> _TEXT SECTION_
Being a global firm adds to the complexity of developing a unified set of corporate values, but it can also be a source of great strength. Drawing on a diverse employee base enables you to cast a wider representation of staff from various geographies, ethnicities, generational demographics and business backgrounds. To ensure that the dialogue among the selected individuals on our team would be uninhibited, we excluded most senior leaders from participation and established a comfort zone in which all members could speak candidly.

Our team drew inspiration from a Japanese term — nemawashi — which encourages the process of more focused dialogue in smaller circles to vigorously debate the merits of our ideas, before bringing them forward to the larger forum for discussion. Applying this approach can boost efficiency, assure more fulsome participation and add intellectual rigor to your process. 

As common ideas form through guided discussion groups, your final iteration of the culture code represents the best ideas from the widest range of thinkers; a culture code for everyone, everywhere.

2. Coupling Values With Behaviors

The diversity of perspectives invited into our team’s values-building process also laid bare one of the most fascinating aspects of cultural exploration: the power of words to both guide and/or confuse. As the team concluded the four pillars of the culture code, the importance of attaching further clarity and tangible “asks” to the values became a necessity. Linking “great” and “poor” behaviors to each of the values in the culture code can clearly articulate their meaning to employees.

> _REQUESTS_
(A) In the passage on corporate values, which Japanese term did the team draw inspiration from?
(B) Reproduce only the records starting at the line that contains "Oakenfell (751, 1445)" and ending at the line that contains "center [673, 378].", renaming "suspenders" to "braces" and leaving everything else unchanged.
The passage on corporate values and the records are unrelated to each other.

> _RECORDS FOR PROCESSING_
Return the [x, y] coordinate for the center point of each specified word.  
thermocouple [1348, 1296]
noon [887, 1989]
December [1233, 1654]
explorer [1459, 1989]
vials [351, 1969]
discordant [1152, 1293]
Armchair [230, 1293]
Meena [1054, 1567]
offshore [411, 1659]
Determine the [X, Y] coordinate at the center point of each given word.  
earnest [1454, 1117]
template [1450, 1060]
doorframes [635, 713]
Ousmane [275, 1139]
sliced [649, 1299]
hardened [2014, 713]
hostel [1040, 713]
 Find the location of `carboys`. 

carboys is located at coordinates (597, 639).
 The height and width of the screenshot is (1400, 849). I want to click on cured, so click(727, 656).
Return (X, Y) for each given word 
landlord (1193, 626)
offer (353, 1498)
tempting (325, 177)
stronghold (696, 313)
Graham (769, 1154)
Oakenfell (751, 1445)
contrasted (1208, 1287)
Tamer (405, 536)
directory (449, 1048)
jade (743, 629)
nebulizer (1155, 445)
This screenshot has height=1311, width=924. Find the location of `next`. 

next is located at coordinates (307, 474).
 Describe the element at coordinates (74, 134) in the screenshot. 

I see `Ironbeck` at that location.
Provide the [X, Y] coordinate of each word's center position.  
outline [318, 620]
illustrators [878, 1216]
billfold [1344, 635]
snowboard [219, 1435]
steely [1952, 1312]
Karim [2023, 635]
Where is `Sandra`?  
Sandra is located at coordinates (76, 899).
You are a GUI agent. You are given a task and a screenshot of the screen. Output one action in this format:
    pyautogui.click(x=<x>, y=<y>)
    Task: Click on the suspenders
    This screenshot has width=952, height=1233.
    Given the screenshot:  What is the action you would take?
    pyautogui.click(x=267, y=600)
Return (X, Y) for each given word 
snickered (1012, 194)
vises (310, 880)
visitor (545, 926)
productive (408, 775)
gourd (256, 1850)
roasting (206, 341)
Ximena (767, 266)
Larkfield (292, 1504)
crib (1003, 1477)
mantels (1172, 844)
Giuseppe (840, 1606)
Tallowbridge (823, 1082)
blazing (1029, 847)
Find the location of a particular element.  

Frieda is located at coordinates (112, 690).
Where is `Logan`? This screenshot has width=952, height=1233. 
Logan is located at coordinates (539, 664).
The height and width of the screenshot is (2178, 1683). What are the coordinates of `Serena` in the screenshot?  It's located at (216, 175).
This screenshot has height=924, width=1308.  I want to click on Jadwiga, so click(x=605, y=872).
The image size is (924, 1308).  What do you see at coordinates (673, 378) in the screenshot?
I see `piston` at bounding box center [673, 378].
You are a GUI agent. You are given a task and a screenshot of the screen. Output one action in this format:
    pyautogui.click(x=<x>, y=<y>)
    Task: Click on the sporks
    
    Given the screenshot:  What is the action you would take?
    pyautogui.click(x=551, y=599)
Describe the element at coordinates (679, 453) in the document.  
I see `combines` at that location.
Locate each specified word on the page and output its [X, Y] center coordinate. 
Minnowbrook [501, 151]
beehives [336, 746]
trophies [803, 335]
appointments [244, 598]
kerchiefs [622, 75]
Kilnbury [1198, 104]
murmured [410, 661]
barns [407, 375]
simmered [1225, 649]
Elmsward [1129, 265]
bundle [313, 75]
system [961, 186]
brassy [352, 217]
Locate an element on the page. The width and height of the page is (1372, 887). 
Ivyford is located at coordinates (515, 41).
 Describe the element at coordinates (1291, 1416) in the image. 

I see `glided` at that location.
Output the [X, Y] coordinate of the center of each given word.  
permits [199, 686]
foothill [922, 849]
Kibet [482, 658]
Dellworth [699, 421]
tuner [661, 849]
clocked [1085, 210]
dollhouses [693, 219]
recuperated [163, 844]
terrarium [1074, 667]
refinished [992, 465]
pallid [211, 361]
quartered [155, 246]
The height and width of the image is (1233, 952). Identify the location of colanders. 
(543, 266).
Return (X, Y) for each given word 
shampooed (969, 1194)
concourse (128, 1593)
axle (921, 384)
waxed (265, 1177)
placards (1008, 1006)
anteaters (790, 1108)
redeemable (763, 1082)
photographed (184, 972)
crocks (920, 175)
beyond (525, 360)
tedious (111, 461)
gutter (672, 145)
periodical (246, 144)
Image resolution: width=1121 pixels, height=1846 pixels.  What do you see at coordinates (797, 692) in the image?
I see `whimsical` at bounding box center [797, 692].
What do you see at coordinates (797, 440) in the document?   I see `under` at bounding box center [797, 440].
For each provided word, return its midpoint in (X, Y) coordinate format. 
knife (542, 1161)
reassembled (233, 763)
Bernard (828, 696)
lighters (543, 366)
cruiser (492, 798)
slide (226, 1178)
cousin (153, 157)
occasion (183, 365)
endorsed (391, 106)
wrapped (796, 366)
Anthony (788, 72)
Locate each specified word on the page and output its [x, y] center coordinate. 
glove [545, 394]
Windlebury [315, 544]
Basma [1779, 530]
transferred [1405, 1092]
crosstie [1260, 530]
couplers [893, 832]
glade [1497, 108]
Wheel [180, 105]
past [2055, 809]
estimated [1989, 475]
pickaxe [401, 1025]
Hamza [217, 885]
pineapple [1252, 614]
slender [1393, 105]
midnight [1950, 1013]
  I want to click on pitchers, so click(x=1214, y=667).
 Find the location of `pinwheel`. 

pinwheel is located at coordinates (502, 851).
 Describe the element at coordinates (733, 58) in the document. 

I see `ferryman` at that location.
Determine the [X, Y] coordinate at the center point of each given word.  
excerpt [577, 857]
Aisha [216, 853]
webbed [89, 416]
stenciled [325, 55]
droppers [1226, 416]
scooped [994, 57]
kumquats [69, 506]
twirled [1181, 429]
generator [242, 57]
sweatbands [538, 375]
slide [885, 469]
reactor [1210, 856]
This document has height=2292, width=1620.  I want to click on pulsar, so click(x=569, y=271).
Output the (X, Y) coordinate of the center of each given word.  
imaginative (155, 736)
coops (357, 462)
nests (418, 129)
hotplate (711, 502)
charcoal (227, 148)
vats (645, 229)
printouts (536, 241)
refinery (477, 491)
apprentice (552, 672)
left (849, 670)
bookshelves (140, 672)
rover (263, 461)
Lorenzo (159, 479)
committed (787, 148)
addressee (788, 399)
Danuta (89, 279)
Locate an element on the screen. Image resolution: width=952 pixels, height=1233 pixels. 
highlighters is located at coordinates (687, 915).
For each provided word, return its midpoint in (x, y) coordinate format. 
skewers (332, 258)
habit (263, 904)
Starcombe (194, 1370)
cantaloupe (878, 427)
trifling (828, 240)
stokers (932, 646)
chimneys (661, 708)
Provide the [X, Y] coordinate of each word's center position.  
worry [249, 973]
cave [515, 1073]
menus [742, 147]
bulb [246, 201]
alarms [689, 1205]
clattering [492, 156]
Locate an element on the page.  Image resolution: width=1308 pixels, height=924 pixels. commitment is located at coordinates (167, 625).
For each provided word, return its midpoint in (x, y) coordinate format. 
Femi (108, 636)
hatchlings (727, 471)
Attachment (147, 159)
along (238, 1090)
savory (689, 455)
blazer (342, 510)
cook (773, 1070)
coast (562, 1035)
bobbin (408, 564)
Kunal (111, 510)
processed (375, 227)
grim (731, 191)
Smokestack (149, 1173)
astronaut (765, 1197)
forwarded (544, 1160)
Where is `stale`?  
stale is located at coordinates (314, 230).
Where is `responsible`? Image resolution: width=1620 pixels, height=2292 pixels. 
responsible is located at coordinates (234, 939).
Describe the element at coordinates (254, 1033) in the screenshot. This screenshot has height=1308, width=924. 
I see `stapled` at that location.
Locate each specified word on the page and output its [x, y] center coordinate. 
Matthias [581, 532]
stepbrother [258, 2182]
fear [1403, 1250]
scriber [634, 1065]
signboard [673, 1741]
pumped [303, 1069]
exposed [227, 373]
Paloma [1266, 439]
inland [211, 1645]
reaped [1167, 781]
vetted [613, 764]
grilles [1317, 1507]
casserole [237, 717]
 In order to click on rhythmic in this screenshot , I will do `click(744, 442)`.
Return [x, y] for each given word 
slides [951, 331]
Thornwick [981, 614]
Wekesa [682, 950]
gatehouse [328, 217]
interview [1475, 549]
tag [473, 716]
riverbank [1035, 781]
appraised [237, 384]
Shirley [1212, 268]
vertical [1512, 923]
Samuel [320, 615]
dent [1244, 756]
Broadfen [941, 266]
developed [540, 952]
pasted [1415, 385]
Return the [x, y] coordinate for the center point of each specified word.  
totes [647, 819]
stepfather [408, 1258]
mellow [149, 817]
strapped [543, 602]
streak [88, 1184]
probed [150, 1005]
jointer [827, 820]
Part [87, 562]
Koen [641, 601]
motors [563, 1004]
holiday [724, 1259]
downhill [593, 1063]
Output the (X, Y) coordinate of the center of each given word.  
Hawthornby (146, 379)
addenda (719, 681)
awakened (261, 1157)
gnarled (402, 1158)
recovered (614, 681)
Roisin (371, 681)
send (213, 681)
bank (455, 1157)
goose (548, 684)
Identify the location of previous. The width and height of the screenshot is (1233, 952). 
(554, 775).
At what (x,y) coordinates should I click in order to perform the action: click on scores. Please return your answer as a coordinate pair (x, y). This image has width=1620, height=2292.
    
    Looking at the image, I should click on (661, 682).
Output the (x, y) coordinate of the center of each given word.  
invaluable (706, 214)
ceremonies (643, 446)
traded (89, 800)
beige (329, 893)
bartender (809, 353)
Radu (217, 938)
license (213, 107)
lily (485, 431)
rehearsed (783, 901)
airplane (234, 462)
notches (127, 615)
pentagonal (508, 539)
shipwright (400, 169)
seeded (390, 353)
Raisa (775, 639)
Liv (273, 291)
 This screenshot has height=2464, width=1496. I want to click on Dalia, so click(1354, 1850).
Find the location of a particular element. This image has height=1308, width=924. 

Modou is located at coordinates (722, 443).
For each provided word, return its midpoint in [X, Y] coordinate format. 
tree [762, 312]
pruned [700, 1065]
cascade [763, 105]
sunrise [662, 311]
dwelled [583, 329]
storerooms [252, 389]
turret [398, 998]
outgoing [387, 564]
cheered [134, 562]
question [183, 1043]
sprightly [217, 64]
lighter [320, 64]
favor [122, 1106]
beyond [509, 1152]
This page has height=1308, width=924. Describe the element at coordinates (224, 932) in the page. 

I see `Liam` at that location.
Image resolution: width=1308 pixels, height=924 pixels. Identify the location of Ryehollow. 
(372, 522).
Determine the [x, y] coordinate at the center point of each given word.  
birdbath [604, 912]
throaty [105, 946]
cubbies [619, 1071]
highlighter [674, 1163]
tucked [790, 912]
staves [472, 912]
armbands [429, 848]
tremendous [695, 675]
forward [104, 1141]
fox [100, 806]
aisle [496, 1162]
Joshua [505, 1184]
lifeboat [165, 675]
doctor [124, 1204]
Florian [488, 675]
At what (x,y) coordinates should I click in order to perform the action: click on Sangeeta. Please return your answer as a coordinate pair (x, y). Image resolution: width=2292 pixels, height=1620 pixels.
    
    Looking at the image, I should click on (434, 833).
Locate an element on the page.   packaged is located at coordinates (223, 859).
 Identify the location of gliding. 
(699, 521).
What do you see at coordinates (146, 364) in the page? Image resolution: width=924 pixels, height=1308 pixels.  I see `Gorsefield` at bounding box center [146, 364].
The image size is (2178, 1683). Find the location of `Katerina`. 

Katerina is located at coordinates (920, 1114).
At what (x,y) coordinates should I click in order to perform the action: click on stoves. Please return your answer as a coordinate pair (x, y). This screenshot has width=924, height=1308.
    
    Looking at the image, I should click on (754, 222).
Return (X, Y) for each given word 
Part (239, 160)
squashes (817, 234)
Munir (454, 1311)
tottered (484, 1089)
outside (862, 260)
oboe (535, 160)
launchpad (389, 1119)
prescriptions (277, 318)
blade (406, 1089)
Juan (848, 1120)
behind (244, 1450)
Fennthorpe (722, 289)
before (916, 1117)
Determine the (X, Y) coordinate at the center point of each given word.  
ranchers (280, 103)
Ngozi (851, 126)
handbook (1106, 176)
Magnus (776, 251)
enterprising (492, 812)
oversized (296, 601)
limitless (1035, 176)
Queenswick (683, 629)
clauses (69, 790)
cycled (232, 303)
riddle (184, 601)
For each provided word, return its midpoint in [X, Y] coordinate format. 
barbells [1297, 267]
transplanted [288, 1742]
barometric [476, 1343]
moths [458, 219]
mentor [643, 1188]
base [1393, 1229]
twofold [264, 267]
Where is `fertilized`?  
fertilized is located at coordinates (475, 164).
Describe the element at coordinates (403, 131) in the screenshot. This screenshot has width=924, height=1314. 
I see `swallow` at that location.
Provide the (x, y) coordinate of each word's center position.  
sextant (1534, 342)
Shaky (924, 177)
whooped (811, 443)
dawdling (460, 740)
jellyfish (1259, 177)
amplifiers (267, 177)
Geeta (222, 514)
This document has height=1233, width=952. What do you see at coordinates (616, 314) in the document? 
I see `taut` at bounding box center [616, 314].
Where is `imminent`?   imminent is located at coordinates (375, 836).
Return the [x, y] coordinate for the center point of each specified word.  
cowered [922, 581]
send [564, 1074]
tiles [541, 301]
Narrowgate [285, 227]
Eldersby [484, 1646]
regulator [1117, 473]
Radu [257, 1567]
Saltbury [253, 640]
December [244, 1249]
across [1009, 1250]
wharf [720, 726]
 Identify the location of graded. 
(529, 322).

> _ANSWERS PER TASK_
(A) Nemawashi.

(B)
Oakenfell (751, 1445)
contrasted (1208, 1287)
Tamer (405, 536)
directory (449, 1048)
jade (743, 629)
nebulizer (1155, 445)
This screenshot has height=1311, width=924. Find the location of `next`. 

next is located at coordinates (307, 474).
 Describe the element at coordinates (74, 134) in the screenshot. 

I see `Ironbeck` at that location.
Provide the [X, Y] coordinate of each word's center position.  
outline [318, 620]
illustrators [878, 1216]
billfold [1344, 635]
snowboard [219, 1435]
steely [1952, 1312]
Karim [2023, 635]
Where is `Sandra`?  
Sandra is located at coordinates (76, 899).
You are a GUI agent. You are given a task and a screenshot of the screen. Output one action in this format:
    pyautogui.click(x=<x>, y=<y>)
    Task: Click on the braces
    This screenshot has width=952, height=1233.
    Given the screenshot:  What is the action you would take?
    pyautogui.click(x=267, y=600)
Return (X, Y) for each given word 
snickered (1012, 194)
vises (310, 880)
visitor (545, 926)
productive (408, 775)
gourd (256, 1850)
roasting (206, 341)
Ximena (767, 266)
Larkfield (292, 1504)
crib (1003, 1477)
mantels (1172, 844)
Giuseppe (840, 1606)
Tallowbridge (823, 1082)
blazing (1029, 847)
Find the location of a particular element.  

Frieda is located at coordinates (112, 690).
Where is `Logan`? This screenshot has width=952, height=1233. 
Logan is located at coordinates (539, 664).
The height and width of the screenshot is (2178, 1683). What are the coordinates of `Serena` in the screenshot?  It's located at (216, 175).
This screenshot has height=924, width=1308.  I want to click on Jadwiga, so click(x=605, y=872).
The image size is (924, 1308).  What do you see at coordinates (673, 378) in the screenshot?
I see `piston` at bounding box center [673, 378].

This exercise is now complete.